My Cervelo R3 has two years (5k miles) on it. Every spring Danny's has a special for their tune-up. Ued to be 50% off the $80 but now it is $60. You don't really get much for the price, but I figure i might as well do it. 

Now I see the full monty is $125. This includes new brake and derailleur cables, bearing check, etc. 

What do you think -- should I go for it? [See link below]
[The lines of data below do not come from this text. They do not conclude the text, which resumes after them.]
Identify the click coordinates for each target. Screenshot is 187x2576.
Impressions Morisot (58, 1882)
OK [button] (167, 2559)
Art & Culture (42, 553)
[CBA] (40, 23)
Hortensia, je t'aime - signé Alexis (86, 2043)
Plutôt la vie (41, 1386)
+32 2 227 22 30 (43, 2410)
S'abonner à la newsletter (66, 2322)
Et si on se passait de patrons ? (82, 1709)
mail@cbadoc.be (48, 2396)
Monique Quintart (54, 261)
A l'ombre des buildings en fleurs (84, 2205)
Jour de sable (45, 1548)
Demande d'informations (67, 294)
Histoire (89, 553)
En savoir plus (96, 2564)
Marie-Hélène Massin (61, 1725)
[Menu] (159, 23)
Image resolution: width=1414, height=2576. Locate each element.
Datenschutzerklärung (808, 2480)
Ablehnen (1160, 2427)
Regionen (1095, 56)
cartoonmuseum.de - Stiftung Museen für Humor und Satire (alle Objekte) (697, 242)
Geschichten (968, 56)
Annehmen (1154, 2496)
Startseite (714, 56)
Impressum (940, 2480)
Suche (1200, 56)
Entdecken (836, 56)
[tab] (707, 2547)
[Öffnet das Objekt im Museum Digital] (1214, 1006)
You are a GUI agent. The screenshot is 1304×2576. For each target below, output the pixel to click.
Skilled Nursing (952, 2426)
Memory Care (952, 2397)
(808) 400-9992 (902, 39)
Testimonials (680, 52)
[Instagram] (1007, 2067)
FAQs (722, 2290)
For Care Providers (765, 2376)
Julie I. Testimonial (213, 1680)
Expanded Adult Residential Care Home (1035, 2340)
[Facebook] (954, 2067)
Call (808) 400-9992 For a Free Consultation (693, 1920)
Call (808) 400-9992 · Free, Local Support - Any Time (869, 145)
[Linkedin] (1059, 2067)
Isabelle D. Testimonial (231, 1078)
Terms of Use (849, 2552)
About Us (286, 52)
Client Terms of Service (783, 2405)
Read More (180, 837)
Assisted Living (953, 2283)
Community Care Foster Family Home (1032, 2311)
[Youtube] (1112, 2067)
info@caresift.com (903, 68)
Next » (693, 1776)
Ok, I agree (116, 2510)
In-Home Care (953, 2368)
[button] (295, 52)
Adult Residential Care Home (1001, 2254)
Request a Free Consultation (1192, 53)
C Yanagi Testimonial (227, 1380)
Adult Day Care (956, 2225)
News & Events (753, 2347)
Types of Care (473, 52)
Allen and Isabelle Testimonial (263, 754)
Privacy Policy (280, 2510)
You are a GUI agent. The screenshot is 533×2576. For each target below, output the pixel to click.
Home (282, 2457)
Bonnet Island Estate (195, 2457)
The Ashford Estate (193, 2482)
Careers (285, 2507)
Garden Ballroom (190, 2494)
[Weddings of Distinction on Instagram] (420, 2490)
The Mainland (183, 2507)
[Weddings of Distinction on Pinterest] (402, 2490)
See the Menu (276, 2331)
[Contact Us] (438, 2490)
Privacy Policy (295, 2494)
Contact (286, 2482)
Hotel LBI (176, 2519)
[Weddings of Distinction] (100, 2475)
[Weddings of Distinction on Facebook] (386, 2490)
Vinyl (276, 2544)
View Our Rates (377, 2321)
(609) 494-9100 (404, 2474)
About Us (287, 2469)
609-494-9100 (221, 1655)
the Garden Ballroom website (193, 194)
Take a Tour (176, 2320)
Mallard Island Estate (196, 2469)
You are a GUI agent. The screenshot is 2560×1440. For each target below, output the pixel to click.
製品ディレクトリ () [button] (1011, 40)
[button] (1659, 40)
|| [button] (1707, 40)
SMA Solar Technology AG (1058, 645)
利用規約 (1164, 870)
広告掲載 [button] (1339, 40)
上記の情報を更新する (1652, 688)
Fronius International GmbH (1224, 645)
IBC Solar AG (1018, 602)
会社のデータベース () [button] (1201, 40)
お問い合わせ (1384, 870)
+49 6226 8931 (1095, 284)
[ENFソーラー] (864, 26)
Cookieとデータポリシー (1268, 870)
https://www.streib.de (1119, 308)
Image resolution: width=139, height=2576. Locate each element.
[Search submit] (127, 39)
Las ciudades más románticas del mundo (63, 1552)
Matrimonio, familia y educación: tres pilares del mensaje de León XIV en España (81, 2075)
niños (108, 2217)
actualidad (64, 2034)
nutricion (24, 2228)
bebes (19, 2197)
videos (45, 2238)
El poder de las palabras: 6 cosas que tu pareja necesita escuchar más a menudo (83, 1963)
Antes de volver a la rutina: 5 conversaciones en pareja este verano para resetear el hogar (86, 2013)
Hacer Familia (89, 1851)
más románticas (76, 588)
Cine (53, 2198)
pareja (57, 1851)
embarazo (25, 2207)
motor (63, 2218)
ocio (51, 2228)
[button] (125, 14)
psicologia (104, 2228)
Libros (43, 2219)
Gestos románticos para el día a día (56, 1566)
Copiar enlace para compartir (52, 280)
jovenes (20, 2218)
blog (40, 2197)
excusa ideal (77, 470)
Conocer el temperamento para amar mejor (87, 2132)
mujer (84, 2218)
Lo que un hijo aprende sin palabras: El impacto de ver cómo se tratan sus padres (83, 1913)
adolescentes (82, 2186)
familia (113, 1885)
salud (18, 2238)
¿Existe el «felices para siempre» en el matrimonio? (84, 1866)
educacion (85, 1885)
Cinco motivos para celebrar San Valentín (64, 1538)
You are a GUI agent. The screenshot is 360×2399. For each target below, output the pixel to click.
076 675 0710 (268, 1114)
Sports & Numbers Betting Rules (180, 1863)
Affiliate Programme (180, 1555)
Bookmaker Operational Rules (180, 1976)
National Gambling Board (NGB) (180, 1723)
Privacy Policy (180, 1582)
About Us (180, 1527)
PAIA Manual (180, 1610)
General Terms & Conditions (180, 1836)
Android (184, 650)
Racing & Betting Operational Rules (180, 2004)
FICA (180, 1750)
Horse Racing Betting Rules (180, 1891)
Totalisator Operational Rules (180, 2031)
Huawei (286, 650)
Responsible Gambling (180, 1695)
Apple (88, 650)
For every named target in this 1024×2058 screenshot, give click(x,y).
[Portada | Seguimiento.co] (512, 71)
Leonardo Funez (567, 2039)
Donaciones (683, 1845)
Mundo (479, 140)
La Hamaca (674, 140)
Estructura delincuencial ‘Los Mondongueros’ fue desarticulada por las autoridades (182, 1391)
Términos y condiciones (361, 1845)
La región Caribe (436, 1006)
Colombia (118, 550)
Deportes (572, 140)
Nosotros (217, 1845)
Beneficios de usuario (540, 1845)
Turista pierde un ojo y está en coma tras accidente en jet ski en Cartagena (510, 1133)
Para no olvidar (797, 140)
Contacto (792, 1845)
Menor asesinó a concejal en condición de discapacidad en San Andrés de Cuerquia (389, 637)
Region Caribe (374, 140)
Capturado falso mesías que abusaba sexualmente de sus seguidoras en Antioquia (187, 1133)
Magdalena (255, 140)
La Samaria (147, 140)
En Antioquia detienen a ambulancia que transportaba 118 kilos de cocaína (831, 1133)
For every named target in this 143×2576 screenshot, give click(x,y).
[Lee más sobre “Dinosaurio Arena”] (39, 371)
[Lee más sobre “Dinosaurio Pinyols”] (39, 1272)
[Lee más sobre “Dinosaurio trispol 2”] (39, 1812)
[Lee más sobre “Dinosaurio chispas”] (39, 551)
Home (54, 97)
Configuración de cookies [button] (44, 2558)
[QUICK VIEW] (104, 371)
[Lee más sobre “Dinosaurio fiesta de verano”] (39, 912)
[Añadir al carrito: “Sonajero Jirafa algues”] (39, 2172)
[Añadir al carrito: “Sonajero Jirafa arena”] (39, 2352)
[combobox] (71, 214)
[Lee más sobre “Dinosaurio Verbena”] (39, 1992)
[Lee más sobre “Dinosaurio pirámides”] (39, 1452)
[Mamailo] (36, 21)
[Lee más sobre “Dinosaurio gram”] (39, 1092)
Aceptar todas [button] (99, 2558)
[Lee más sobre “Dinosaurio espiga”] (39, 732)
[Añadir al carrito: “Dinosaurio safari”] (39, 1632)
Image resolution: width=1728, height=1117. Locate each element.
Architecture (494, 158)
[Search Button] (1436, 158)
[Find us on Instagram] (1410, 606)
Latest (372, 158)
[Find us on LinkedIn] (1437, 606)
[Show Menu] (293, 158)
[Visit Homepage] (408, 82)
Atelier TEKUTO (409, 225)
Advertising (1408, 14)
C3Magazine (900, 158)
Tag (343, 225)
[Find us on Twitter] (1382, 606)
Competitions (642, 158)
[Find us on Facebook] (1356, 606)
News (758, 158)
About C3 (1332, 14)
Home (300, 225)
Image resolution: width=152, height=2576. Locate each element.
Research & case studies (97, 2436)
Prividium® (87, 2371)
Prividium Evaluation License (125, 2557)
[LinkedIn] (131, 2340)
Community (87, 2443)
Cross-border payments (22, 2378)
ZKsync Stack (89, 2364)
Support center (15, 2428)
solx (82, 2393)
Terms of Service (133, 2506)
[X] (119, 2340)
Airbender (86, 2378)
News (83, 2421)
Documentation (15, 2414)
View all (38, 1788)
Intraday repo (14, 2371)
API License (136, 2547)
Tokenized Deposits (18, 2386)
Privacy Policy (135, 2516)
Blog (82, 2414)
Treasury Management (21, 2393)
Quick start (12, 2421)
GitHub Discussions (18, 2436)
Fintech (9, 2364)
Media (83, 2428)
Service & Repair - Danny's Cycles NYC NY CT


----------



## NJBiker72 (Jul 9, 2011)

Banks246 said:


> My Cervelo R3 has two years (5k miles) on it. Every spring Danny's has a special for their tune-up. Ued to be 50% off the $80 but now it is $60. You don't really get much for the price, but I figure i might as well do it.
> 
> Now I see the full monty is $125. This includes new brake and derailleur cables, bearing check, etc.
> 
> ...


I usually do the equivalent of the premium I think and only replace things when necessary.


----------



## SauronHimself (Nov 21, 2012)

Personally, I think you should go on YouTube and search tutorials for all the things included in the shop's tune-up. If you don't think you can do those things yourself, go for it. Otherwise, save your money.


----------



## Banks246 (Jul 3, 2011)

My wheels look to be (basically) true. I usually just look for the start-of-the-year derailleur tune-up. My chain is basically clean and I always wipe down the bike. I would never attempt to replace any of the cables and that is the part that intrigues me. Replacing all four cables and the more-detailed inspection sounds like it might be worth the extra $65 -- more as a preemptive strike. I guess at the end of the day my question is what is the "standard" life of the cables?


----------



## Bee-an-key (May 5, 2007)

Cables are not that difficult but only you know your mechanical ability. The question is what they do with the bearings, do they actually open anything up or just determine smooth vs. rough and then charge extra. If they are opening and lubing than the price is good. 5K miles I would have already replaced the chain and cassette as well as cables but I do it myself.


----------



## AlanE (Jan 22, 2002)

Whether you do the work yourself or not is up to you, but what's really important is being able to determine when parts actually need to be replaced or adjusted. Is your chain stretched? Are the cogs or chainrings worn down? Is the shifting precise? Are the cables showing any signs of fraying? Are any spokes loose? Is the headset loose? 
ETC.

The key to getting the most life out of your components is to keep the bike clean and well lubed.


----------